* What to produce
Pick out every line of the entries below where "agent" occurs, and copy those lines.

* Extracted data entries
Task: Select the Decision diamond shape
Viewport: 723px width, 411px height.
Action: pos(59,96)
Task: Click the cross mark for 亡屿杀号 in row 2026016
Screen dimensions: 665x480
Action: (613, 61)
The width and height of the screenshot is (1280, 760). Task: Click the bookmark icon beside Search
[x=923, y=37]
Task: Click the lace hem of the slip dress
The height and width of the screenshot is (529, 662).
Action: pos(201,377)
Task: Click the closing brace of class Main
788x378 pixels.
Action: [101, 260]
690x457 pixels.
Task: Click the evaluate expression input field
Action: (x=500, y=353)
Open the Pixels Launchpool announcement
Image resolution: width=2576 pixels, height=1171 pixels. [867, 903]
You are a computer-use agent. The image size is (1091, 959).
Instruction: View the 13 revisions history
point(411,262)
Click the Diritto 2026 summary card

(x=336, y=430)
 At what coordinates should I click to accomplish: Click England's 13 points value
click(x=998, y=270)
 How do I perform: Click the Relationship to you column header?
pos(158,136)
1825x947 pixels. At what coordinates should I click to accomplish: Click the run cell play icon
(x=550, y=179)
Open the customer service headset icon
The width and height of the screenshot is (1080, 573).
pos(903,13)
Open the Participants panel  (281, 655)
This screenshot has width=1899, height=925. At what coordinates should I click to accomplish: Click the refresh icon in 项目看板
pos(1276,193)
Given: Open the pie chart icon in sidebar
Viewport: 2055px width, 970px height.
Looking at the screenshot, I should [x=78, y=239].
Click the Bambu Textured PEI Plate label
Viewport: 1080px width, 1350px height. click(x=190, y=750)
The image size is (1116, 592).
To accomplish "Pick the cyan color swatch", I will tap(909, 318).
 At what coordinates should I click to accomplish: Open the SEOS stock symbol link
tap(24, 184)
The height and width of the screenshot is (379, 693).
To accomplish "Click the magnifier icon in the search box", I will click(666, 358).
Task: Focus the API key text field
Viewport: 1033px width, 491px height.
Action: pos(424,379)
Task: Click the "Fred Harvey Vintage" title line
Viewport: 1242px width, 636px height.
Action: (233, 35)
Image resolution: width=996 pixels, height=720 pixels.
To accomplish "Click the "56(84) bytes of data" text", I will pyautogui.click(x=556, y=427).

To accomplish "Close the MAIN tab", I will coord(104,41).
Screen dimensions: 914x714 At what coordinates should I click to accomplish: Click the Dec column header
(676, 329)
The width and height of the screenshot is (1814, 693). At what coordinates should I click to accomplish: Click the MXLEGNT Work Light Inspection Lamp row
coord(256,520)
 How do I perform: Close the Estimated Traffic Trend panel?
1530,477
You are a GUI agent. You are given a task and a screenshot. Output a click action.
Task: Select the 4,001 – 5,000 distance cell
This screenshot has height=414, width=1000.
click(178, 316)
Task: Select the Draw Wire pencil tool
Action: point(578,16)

* Result for this task
You are a computer-use agent. The image size is (1091, 959).
You are a GUI agent. You are given a task and a screenshot. Output a click action.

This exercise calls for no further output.